[Collection entries]
* * * * * * * * *
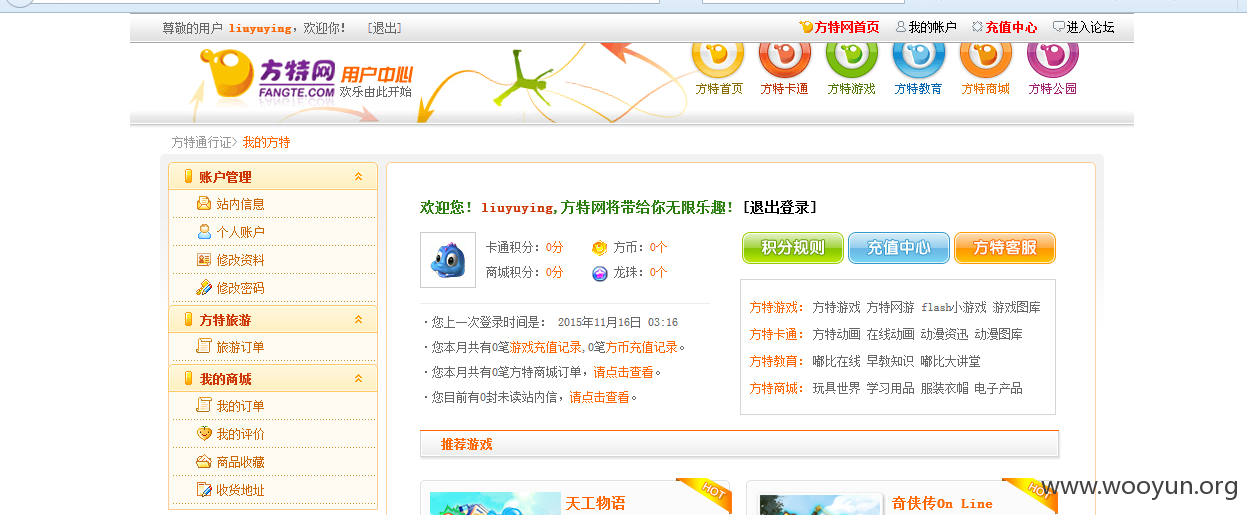Collapse the 账户管理 sidebar section
The width and height of the screenshot is (1247, 515).
[358, 177]
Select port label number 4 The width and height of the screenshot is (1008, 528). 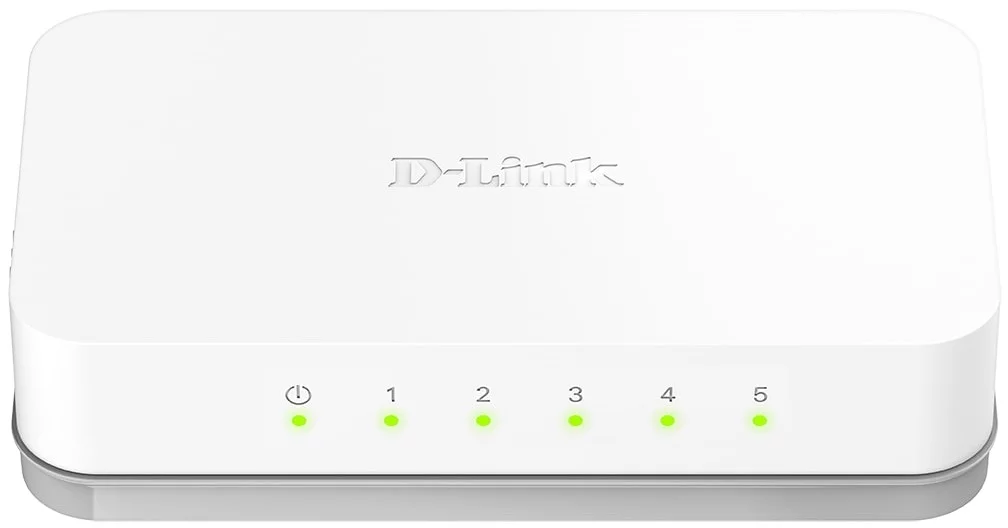tap(667, 394)
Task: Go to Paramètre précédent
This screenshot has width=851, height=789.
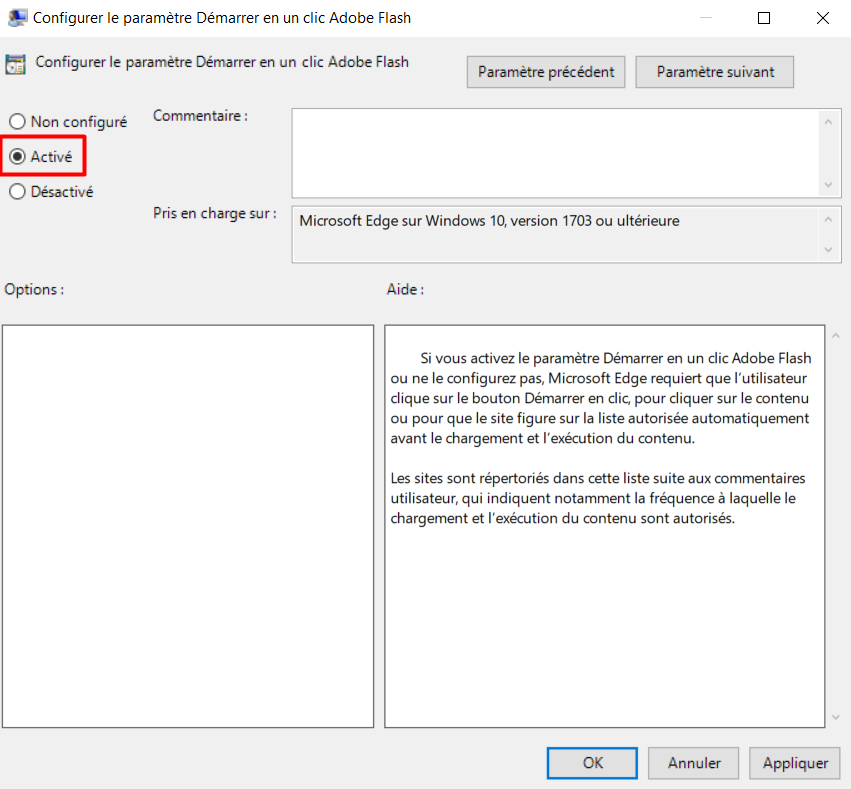Action: pos(546,72)
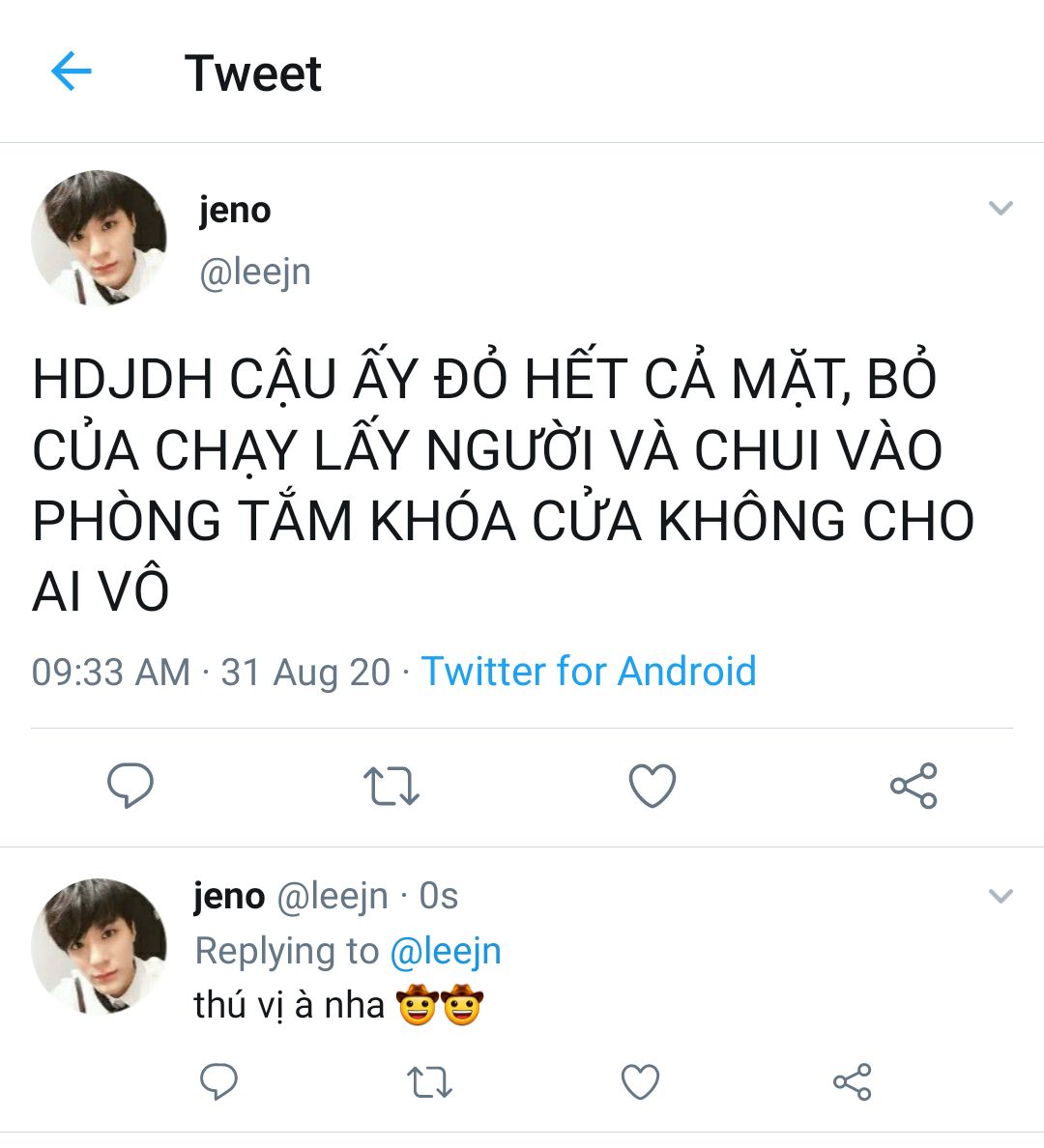Reply to the main tweet
Viewport: 1044px width, 1148px height.
point(130,786)
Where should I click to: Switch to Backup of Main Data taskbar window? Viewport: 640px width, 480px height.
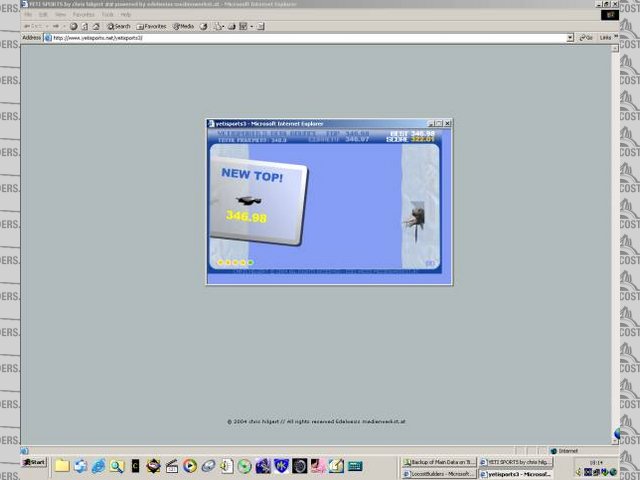pyautogui.click(x=438, y=462)
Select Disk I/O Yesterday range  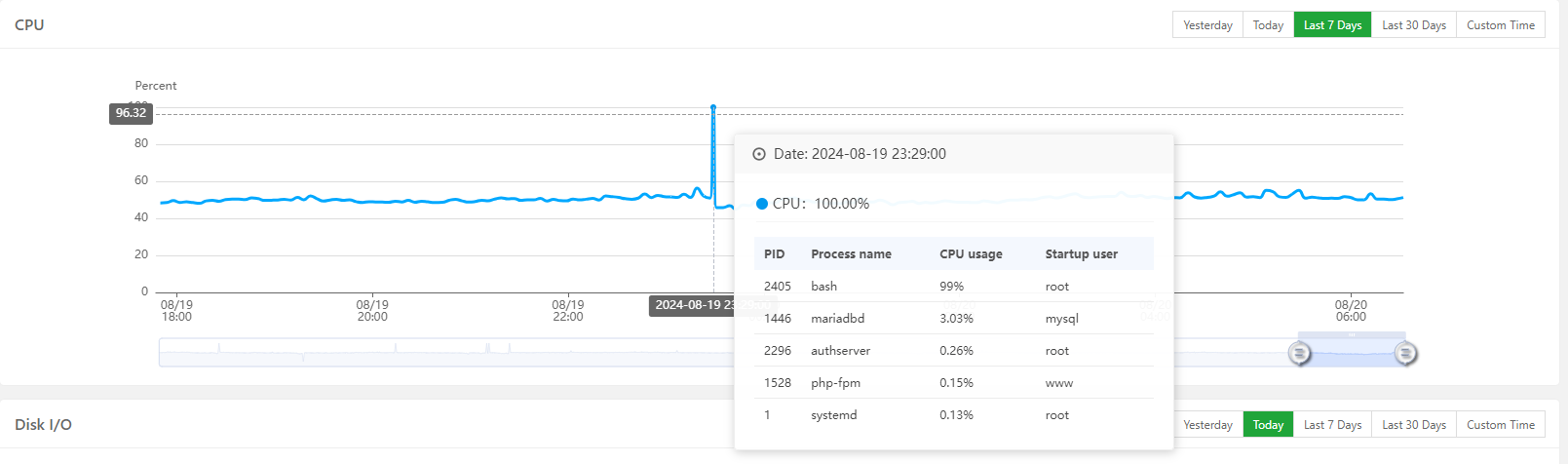point(1207,425)
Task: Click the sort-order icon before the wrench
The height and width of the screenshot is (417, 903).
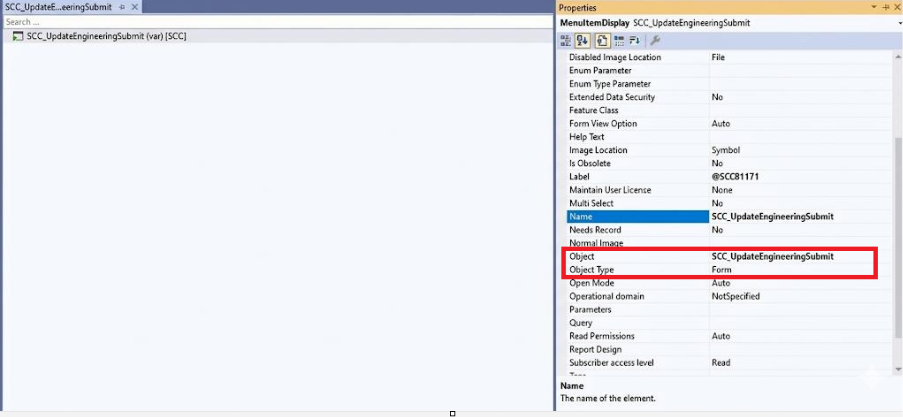Action: pyautogui.click(x=635, y=40)
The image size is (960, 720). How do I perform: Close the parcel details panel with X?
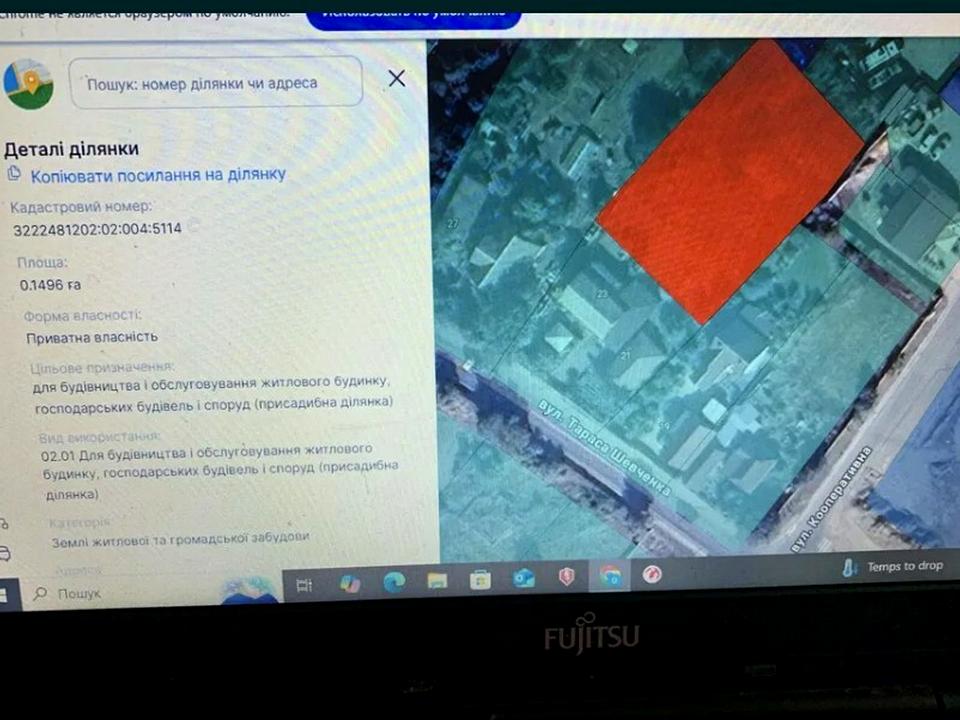[397, 79]
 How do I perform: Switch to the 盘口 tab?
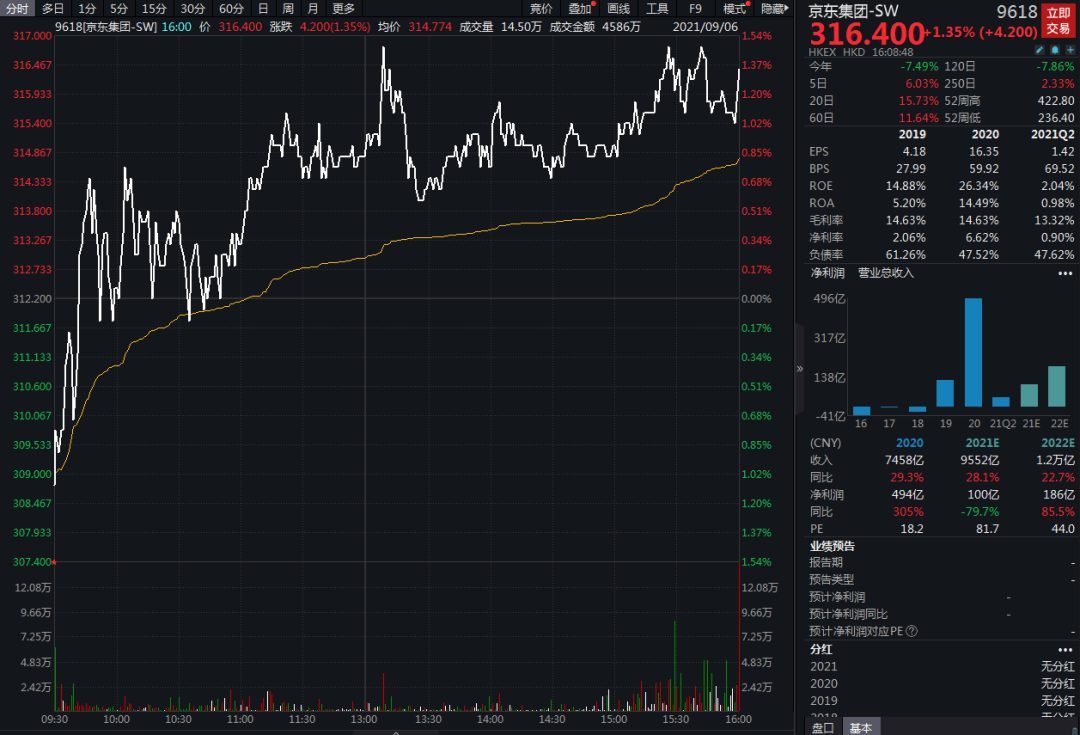(x=824, y=727)
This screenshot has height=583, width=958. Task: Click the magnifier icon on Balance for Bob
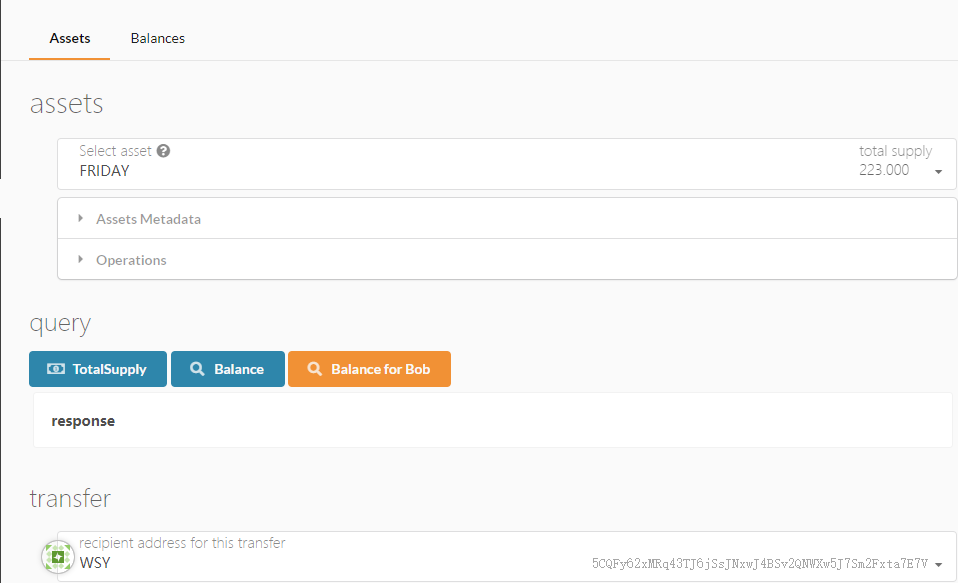314,369
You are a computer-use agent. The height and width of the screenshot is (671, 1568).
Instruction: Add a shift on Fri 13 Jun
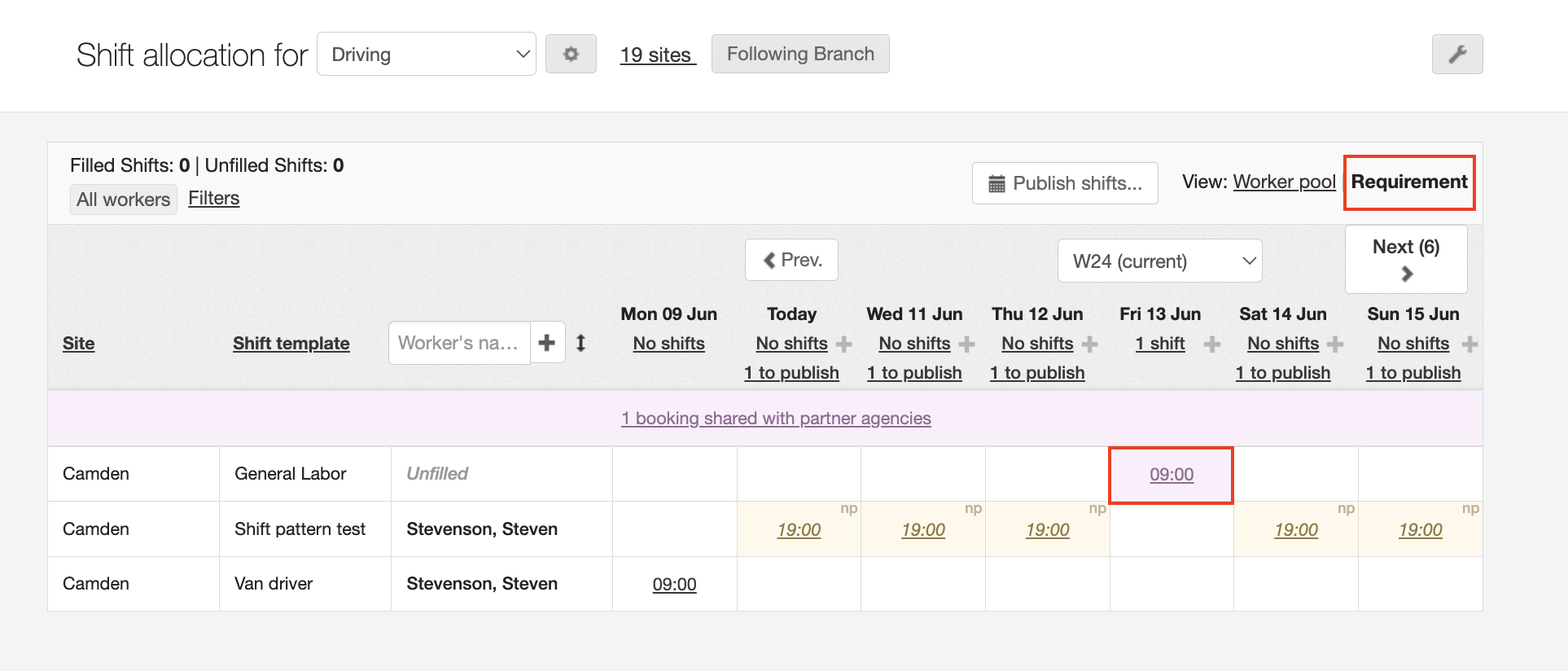coord(1212,344)
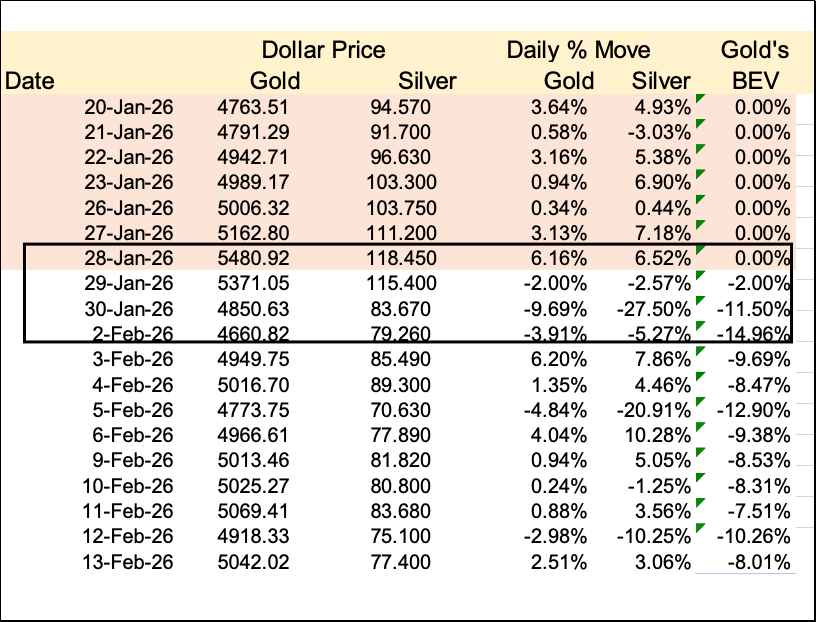This screenshot has width=816, height=622.
Task: Click gold price 4763.51 cell
Action: (x=253, y=107)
* * * * * * * * *
From the records above, quote word for word only the lines beginning at the line that has "This screenshot has height=583, width=958." and stopping after the line that has "You are a computer-use". Omit the pictures.

This screenshot has height=583, width=958. Task: Click the magnifier icon on Balance for Bob
314,369
You are a computer-use agent. The height and width of the screenshot is (671, 1568).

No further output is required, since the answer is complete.